Aim => Change "dropdown" to "drop-down menu" everywhere in the lines below, leaving all else as it stands.

Dataset content =>
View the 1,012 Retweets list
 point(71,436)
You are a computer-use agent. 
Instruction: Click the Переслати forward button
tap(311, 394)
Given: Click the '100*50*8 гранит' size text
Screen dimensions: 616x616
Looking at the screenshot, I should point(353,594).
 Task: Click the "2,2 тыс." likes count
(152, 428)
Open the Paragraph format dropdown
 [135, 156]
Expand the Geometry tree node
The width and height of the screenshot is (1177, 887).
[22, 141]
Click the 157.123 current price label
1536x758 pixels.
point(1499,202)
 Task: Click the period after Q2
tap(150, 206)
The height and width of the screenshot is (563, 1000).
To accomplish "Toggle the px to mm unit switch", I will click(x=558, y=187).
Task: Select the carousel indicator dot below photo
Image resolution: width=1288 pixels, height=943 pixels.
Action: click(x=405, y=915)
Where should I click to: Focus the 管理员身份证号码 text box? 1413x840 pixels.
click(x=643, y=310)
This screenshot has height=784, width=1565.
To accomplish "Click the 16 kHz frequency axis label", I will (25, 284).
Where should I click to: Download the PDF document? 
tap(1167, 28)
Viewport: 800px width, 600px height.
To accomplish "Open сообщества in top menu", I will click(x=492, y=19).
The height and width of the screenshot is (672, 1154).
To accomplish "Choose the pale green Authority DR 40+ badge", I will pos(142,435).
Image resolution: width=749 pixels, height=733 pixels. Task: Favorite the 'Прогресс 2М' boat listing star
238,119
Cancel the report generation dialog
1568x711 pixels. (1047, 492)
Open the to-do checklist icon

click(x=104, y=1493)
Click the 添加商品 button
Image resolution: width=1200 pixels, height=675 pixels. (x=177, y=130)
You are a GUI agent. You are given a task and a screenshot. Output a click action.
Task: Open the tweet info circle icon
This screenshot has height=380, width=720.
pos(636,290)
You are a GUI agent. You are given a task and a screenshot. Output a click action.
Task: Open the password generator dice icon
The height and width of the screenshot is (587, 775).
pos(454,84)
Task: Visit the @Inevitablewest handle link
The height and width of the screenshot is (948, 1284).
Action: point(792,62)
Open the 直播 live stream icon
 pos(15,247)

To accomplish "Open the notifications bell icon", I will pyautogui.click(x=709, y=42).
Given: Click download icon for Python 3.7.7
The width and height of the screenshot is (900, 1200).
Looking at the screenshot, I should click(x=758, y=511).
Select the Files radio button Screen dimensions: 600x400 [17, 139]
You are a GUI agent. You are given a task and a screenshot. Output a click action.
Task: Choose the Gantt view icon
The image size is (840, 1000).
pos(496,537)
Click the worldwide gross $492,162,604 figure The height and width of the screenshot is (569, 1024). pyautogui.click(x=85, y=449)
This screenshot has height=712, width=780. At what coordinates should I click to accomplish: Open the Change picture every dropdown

Answer to the problem =>
View the 1,012 Retweets list
 point(71,436)
You are a computer-use agent. 
Instruction: Click the Переслати forward button
tap(311, 394)
Given: Click the '100*50*8 гранит' size text
Screen dimensions: 616x616
Looking at the screenshot, I should point(353,594).
 Task: Click the "2,2 тыс." likes count
(152, 428)
Open the Paragraph format drop-down menu
 [135, 156]
Expand the Geometry tree node
The width and height of the screenshot is (1177, 887).
[22, 141]
Click the 157.123 current price label
1536x758 pixels.
point(1499,202)
 Task: Click the period after Q2
tap(150, 206)
The height and width of the screenshot is (563, 1000).
To accomplish "Toggle the px to mm unit switch", I will click(x=558, y=187).
Task: Select the carousel indicator dot below photo
Image resolution: width=1288 pixels, height=943 pixels.
Action: click(x=405, y=915)
Where should I click to: Focus the 管理员身份证号码 text box? 1413x840 pixels.
click(x=643, y=310)
This screenshot has height=784, width=1565.
To accomplish "Click the 16 kHz frequency axis label", I will (25, 284).
Where should I click to: Download the PDF document? 
tap(1167, 28)
Viewport: 800px width, 600px height.
To accomplish "Open сообщества in top menu", I will click(x=492, y=19).
The height and width of the screenshot is (672, 1154).
To accomplish "Choose the pale green Authority DR 40+ badge", I will pos(142,435).
Image resolution: width=749 pixels, height=733 pixels. Task: Favorite the 'Прогресс 2М' boat listing star
238,119
Cancel the report generation dialog
1568x711 pixels. (1047, 492)
Open the to-do checklist icon

click(x=104, y=1493)
Click the 添加商品 button
Image resolution: width=1200 pixels, height=675 pixels. (x=177, y=130)
You are a GUI agent. You are given a task and a screenshot. Output a click action.
Task: Open the tweet info circle icon
This screenshot has height=380, width=720.
pos(636,290)
You are a GUI agent. You are given a task and a screenshot. Output a click action.
Task: Open the password generator dice icon
The height and width of the screenshot is (587, 775).
pos(454,84)
Task: Visit the @Inevitablewest handle link
The height and width of the screenshot is (948, 1284).
Action: point(792,62)
Open the 直播 live stream icon
 pos(15,247)

To accomplish "Open the notifications bell icon", I will pyautogui.click(x=709, y=42).
Given: Click download icon for Python 3.7.7
The width and height of the screenshot is (900, 1200).
Looking at the screenshot, I should click(x=758, y=511).
Select the Files radio button Screen dimensions: 600x400 [17, 139]
You are a GUI agent. You are given a task and a screenshot. Output a click action.
Task: Choose the Gantt view icon
The image size is (840, 1000).
pos(496,537)
Click the worldwide gross $492,162,604 figure The height and width of the screenshot is (569, 1024). pyautogui.click(x=85, y=449)
This screenshot has height=712, width=780. At what coordinates should I click to accomplish: Open the Change picture every drop-down menu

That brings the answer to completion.